In terms
of healthcare there is no prefect recipe in order to create the most effective
system all the while satisfying each individual’s specific needs, however some
countries come relatively close in balancing each aspect that formulates an
effective medical system. The common denominator outlining the success of a
health care system in a country is the government’s high involvement in the
provision of medical services. The countries with the highest life expectancy,
lowest infant mortality rate and broadest access to medical care, tend to be
countries with strong and influential government medical provisions. Also, not
by coincidence, these same countries have the lowest relative medical cost per
capita. Thus the criteria considered to rank health care systems generally
consists of the following statistics: child mortality rate, life expectancy,
healthcare cost per capita, and healthcare cost as a percentage of GDP per
capita.
Research by the World Bank and the
World Health Organization on longevity ranks Japan and Switzerland first with
eighty-three years, in second come Canada, Australia, France, Iceland, Israel,
Italy, Singapore, Spain and Sweden with eighty-two years. In terms of infant
mortality rate under the age of five, Iceland ranks the highest with only two
deaths per one thousand, following by Norway, Sweden, Singapore, Finland, Japan
and Slovenia with three. Obviously low mortality rates and high life
expectancy, represents an efficient health care system.
Health care spending is an essential
element of any industrialized country’s economy; it meets the basic individual
and social need for services that bring improved health, greater productivity,
and longer lives. Countries such as Japan, Australia, Norway, UK, and Sweden are
successful at providing good healthcare based on total health spending. In
these countries, unlike the United States, a large share of health care is
publicly funded or funded by the government through universal insurance-based
or tax financed systems. Research by The Commonwealth Fund, finds the average
health care spending per capita in 2011, New Zealand as the lowest with $3,182,
then Japan, UK, Australia, Sweden, France, Germany, Denmark, and Canada all
follow with less than $5,000. For example public spending on healthcare in
Norway and the U.K is 84%, lessening the private and out of pocket spending for
the people, creating a much more accommodating and desirable healthcare system.

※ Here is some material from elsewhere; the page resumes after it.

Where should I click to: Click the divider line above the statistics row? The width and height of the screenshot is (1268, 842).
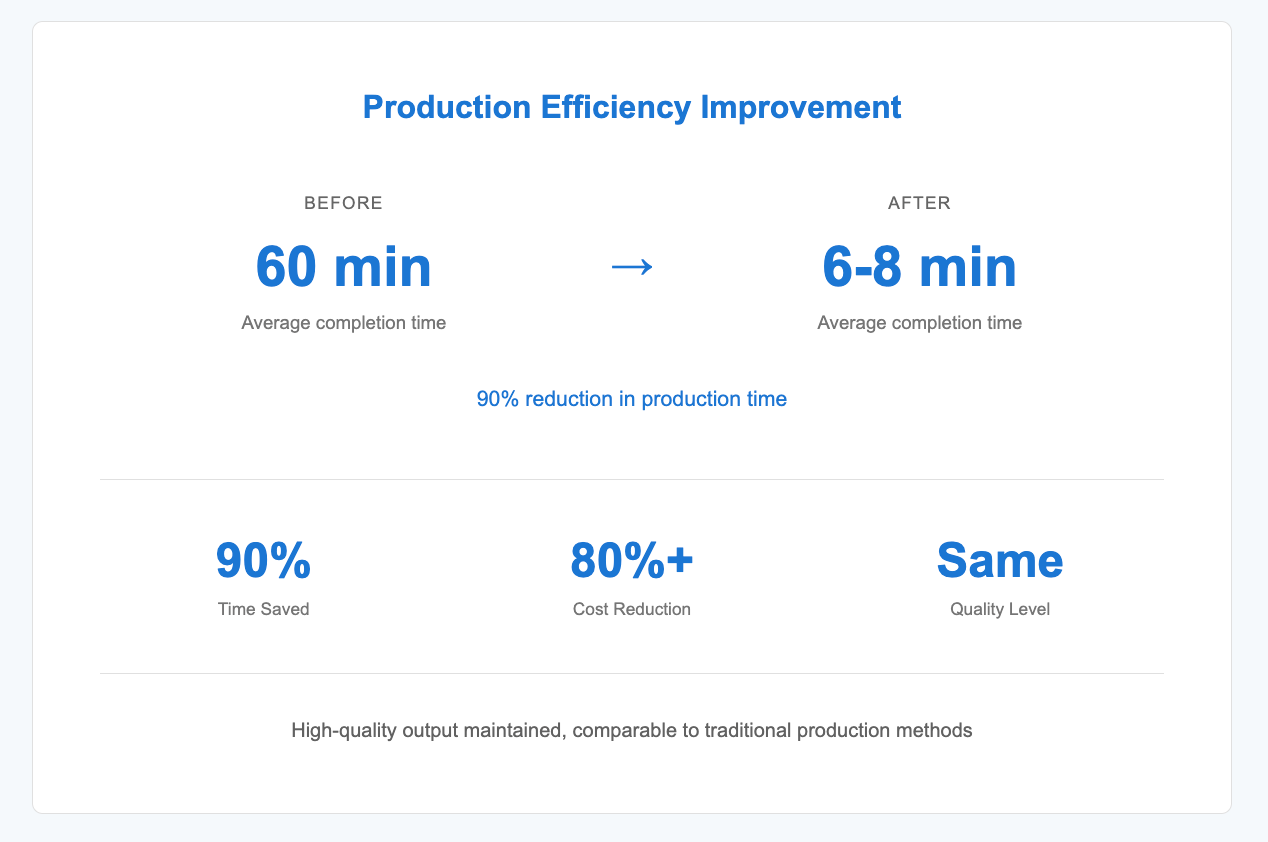pos(632,480)
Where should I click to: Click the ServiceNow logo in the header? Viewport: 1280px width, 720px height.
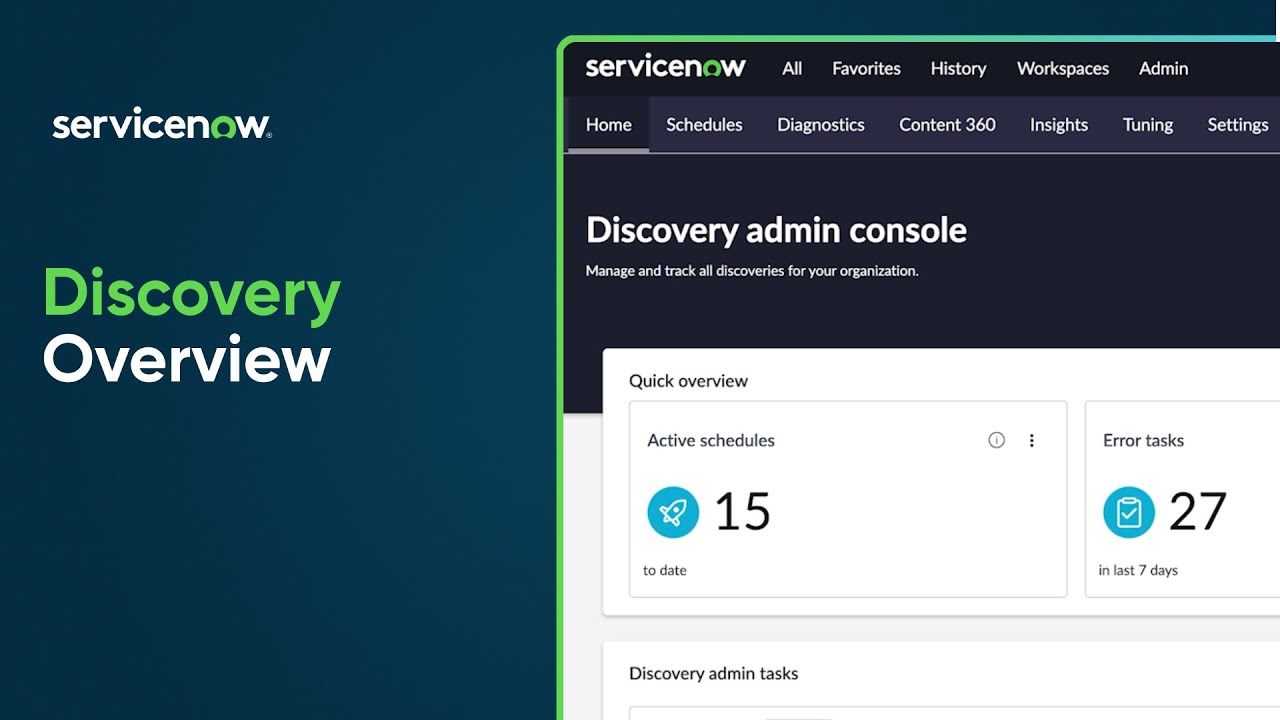666,67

Furthermore, healthcare spending as of percentage of GDP in 2011, is
significantly lower in these same countries Australia with 8.9%, Norway, UK,
Sweden, Japan, succeed with less that 10% than the country with the highest
spending. Ultimately more spending doesn’t necessarily equate to a better
healthcare system: contrarily, a more efficient structure occurs when the
government provides for the majority of healthcare services.
1 comment:
The success of a health care system in a country relies heavily on the government’s active involvement in the provision of medical services. The countries with the highest life expectancy, lowest infant mortality rate and broadest access to medical care, tended to be countries with strong government medical provisions. These same countries have the lowest relative medical cost per capita. Low mortality rates and high life expectancy, represents an efficient health care system. Health care spending run properly can meet the basic individual and social need for services that bring improved health, greater productivity, and longer lives. Countries such as Japan, Australia, Norway, UK, and Sweden are successful at providing good healthcare based on total health spending. Unlike the United States, a large share of health care is publicly funded or funded by the government through universal insurance-based or tax financed systems. An increase in spending doesn’t always guarantee a better healthcare system. Yet, it appears a more productive system occurs when the government controls and allocates healthcare services.